После чего все мальчишки исчезли из сарая, кто-то, сбивая друг друга с ног, а кто-то, бросив прежде взгляд на упавшее на ботинок старика дерьмо, и уже потом припустив изо всех сил, в то время как папа Нильс молча отвязывал Ушастого. По пути домой в новый район на старика нахлынули новые воспоминания, и теперь он обращался к Ушастому так, как частенько обращался к собственному сыну: «Никогда не ходи с незнакомыми мужчинами к ним домой, не покупайся на их россказни». Ушастый кивал и украдкой поглядывал на собачье дерьмо, прилипшее к ботинку старика.
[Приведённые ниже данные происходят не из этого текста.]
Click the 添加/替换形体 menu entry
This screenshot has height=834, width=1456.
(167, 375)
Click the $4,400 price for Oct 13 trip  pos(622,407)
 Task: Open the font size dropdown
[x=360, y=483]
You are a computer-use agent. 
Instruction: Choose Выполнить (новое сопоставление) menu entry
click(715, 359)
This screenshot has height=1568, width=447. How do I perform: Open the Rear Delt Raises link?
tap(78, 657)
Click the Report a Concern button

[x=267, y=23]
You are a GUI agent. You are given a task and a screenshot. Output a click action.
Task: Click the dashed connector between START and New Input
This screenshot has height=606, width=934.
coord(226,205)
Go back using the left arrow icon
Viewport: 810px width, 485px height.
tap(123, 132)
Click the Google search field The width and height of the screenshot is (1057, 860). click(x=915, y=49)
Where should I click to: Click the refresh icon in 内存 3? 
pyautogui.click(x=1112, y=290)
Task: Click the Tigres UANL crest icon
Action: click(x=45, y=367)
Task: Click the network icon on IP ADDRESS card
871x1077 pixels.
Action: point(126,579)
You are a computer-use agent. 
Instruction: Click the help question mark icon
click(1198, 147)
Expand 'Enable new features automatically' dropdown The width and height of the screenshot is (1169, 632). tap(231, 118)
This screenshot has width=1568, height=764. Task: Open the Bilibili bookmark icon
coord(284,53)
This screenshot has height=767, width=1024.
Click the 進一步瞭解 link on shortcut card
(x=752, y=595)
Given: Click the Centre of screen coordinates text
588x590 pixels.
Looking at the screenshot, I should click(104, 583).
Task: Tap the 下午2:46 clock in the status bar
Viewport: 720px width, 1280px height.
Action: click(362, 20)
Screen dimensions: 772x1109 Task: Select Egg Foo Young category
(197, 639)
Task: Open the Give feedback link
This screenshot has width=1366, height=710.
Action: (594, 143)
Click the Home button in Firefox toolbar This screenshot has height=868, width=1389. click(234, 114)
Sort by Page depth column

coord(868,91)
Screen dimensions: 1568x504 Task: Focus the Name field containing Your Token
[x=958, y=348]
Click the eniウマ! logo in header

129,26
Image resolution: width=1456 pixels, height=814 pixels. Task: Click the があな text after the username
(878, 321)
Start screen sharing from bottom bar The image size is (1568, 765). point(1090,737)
— Я сам дойду, тут недалеко, — сказал Ушастый, когда они вышли из вражеского района. — Ты никому не скажешь об этом, ладно? — произнес он, просительно глядя на дедушку.
И снова папе Нильсу вспомнился голос пропавшего юнги. «Нет, — ответил он, — конечно же никому не скажу». Сильный порыв ветра поднял его седые волосы, словно нимб над головой, и почти блаженное выражение появилось на лице, когда ни с того ни с сего он поклонился так низко и вежливо, как ему позволила его больная спина.
— Приятно было познакомиться, — произнес он затем, протянув руку своему изумленному внуку.
Потом папа Нильс снова исчез в неблагополучном районе. Никто из членов семьи больше не видел его в живых, кое-кто из местных мальчишек слышал, как он успокаивал Малыша: «Не плачь, малыш, никто ничего не узнает…» Мясник видел, как он поклонился, снял ботинки и пошел босиком по улице. Позднее какой-то юнга слышал, как он напевал матросские песни, какой-то рыбак слышал, как он тихо ругался, и несколько мальчишек, ловивших для Ушастого крабов, на следующий день уверяли, что старик сказал: «Я, черт возьми, его спас, помощник капитана так и не успел продырявить его задницу».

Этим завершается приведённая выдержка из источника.